───── RECORD SET ─────

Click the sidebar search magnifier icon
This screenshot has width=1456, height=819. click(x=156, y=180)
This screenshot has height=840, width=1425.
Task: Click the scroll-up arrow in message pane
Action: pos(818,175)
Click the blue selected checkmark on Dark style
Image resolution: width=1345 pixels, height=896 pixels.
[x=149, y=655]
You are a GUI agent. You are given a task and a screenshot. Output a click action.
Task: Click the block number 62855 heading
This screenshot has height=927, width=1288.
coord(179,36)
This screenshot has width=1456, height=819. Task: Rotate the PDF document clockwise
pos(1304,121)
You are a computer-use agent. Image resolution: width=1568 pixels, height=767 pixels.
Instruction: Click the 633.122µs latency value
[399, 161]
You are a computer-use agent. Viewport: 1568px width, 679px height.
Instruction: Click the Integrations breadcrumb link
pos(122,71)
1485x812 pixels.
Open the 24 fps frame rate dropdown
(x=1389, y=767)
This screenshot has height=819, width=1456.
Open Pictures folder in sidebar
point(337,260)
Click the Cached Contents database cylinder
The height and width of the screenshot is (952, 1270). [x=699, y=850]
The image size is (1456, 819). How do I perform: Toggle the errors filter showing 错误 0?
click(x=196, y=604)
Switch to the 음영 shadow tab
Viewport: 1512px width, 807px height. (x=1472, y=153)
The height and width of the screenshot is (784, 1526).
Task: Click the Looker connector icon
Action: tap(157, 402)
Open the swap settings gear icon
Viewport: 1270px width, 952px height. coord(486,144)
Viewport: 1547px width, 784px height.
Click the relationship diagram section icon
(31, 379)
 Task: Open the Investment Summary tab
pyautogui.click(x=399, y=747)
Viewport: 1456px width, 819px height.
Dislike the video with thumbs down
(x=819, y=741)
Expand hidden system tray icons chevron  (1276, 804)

─────

EXERCISE BRIEF: The task calls for each record to be returned verbatim.

SOLVED PROBLEM:
Click the sidebar search magnifier icon
This screenshot has width=1456, height=819. click(x=156, y=180)
This screenshot has height=840, width=1425.
Task: Click the scroll-up arrow in message pane
Action: pos(818,175)
Click the blue selected checkmark on Dark style
Image resolution: width=1345 pixels, height=896 pixels.
[x=149, y=655]
You are a GUI agent. You are given a task and a screenshot. Output a click action.
Task: Click the block number 62855 heading
This screenshot has height=927, width=1288.
coord(179,36)
This screenshot has width=1456, height=819. Task: Rotate the PDF document clockwise
pos(1304,121)
You are a computer-use agent. Image resolution: width=1568 pixels, height=767 pixels.
Instruction: Click the 633.122µs latency value
[399, 161]
You are a computer-use agent. Viewport: 1568px width, 679px height.
Instruction: Click the Integrations breadcrumb link
pos(122,71)
1485x812 pixels.
Open the 24 fps frame rate dropdown
(x=1389, y=767)
This screenshot has height=819, width=1456.
Open Pictures folder in sidebar
point(337,260)
Click the Cached Contents database cylinder
The height and width of the screenshot is (952, 1270). [x=699, y=850]
The image size is (1456, 819). How do I perform: Toggle the errors filter showing 错误 0?
click(x=196, y=604)
Switch to the 음영 shadow tab
Viewport: 1512px width, 807px height. (x=1472, y=153)
The height and width of the screenshot is (784, 1526).
Task: Click the Looker connector icon
Action: tap(157, 402)
Open the swap settings gear icon
Viewport: 1270px width, 952px height. coord(486,144)
Viewport: 1547px width, 784px height.
Click the relationship diagram section icon
(31, 379)
 Task: Open the Investment Summary tab
pyautogui.click(x=399, y=747)
Viewport: 1456px width, 819px height.
Dislike the video with thumbs down
(x=819, y=741)
Expand hidden system tray icons chevron  (1276, 804)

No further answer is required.